According to Oracle, that integration, coupled with the introduction of artificial intelligence gives users four competitive advantages:

  • Comprehensive and objective predictive planning and forecasting through machine learning 
  • Efficient AI-enabled automation of manual, time-consuming tasks
  • A Natural Language Processing-powered digital assistant that allows users to simplify, speed, and monitor tasks
  • Machine learning insights to drive the creation, implementation, and monitoring of new business models and strategies 

By bringing AI to the financial close process, Oracle claims that users can explore larger datasets in less time and waste fewer resources on mundane, repetitive tasks. Those time and resource savings could be used to allow employees in corporate finance teams and beyond to focus more on the strategic outputs of their jobs. 

Oracle hopes that bringing AI automation to up to 96% of transactions will result in much less time lost in the monthly race to move from the trial balance to the signing off of consolidated financials.  

But, does it work? Through implementing its one-day financial close, Oracle claims to have already realized significant benefits, including:

  • 42% reduction in manual accounting
  • 94% of bank transactions now auto-reconciled
  • 75% of account reconciliations fully automated 
  • 99% reduction in the prep time of global PO accruals 

Human Capital Management: Sourcing Talent

Up to seven weeks can pass before a successful candidate receives a job offer, according to research published by LinkedIn in August 2021. The social networking site analyzed the data of more than 400,000 confirmed hires on its platform and ranked, across 15 professions, the time that elapses between applying for a job and being hired. Engineers take the longest time (49 calendar days), administrative personnel the least (33 calendar days). 

With US Labor Department data showing job openings growing and remaining unfilled, how do companies, hiring managers, and human resource partners reduce time-to-hire and improve the quality of their candidate pipelines? 

To confront this societal problem exacerbated by the pandemic, Oracle offers its Best Candidates tool, one of its AI Apps for Human Capital Management (HCM). The solution, Oracle claims, delivers its value through AI and machine learning algorithms that optimize the candidate selection process by identifying and stack-ranking the candidates that best suit a job requisition. 

According to Oracle, the HCM solution integrates information from the following sources: 

  • Applicant data
  • Candidate data
  • Employee data
  • Job requisition data
  • Hiring stage-level decisions
  • User feedback to prior candidate recommendations

Below, Gretchen Alarcon, Oracle’s GVP of Product Strategy, discusses how machine learning and AI help Oracle HCM users identify top candidates from a pool of applicants to an open job requisition.

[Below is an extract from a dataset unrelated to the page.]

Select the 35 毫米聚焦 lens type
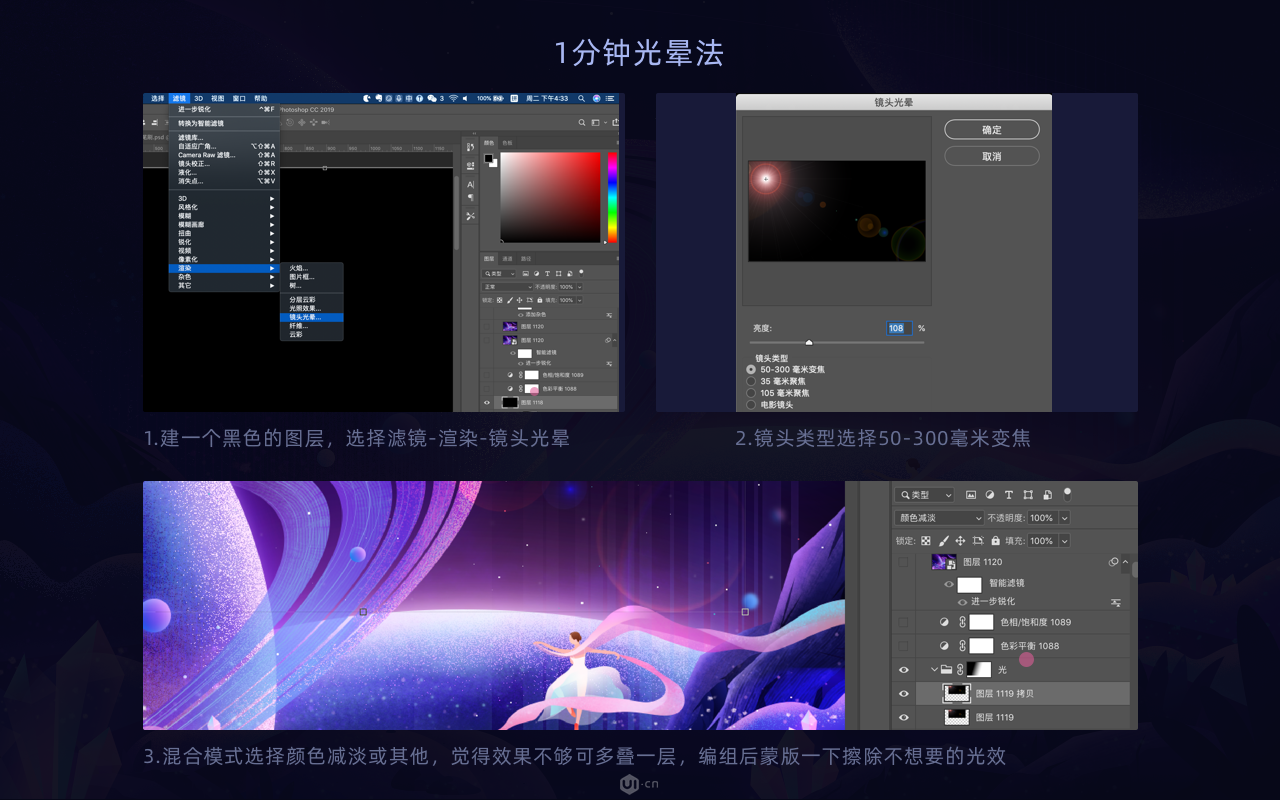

In its Help Center documentation, Oracle claims the natural language processing engine of the Best Candidates tool analyzes the frequency with which words and phrases appear in resumes and job descriptions and then considers the relevancy and context of those findings. The tool then creates mathematical constructs that compare the sources of data to find the best candidate matches for an open job.

By using job requisitions and anonymized résumé data of candidate profiles within the Oracle Human Resources Cloud, Oracle claims that its Best Candidates tool optimizes the effectiveness and efficiency of hiring managers and recruiters and removes bias from candidate listings.

Oracle claims that its Best Candidates tool reduces its customers’ time- and cost-to-hire through the automation of complex tasks like the review of resumes and profiles and matching candidate skills to job requirements. 

Oracle does not appear to disclose the time-to-hire efficiencies that its customers may have experienced following the implementation of the Best Candidates tool. However, Oracle does state that the tool “increases recruiters’ productivity, helps reduce the time in the overall candidate selection process, and improves the quality of selected candidates” through its use of AI and machine learning technologies.